Task description: Below are lines of data. Give the number of them that contain the string "Switch", and nothing else.
::: Supplied material
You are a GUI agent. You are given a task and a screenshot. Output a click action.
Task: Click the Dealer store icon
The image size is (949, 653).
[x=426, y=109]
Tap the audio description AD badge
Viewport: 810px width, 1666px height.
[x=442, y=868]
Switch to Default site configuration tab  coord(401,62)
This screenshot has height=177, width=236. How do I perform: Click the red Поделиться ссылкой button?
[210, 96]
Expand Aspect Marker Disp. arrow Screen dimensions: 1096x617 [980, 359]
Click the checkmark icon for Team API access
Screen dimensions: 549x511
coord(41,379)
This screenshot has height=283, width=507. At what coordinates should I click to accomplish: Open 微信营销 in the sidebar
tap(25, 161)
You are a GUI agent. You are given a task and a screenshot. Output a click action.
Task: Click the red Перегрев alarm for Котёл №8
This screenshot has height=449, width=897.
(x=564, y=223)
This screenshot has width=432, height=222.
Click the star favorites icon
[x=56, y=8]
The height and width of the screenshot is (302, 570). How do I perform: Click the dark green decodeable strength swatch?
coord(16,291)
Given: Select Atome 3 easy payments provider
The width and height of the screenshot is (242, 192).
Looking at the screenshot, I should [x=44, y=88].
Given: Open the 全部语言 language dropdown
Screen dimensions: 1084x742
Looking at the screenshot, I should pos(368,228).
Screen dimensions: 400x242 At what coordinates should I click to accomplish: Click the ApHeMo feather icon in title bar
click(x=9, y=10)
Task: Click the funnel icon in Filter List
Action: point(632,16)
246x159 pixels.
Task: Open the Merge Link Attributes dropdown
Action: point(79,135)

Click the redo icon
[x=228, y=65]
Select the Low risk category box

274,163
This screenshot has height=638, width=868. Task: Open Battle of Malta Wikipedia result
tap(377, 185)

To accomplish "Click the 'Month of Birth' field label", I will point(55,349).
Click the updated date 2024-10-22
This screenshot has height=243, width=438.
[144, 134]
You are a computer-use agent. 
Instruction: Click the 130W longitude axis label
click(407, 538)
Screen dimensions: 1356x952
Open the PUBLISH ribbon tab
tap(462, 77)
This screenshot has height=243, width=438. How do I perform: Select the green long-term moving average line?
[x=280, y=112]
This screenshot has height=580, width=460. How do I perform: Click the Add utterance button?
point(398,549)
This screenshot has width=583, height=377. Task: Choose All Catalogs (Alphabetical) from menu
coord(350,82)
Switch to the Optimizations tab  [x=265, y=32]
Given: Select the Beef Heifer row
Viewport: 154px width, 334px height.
::::::
Your response: 2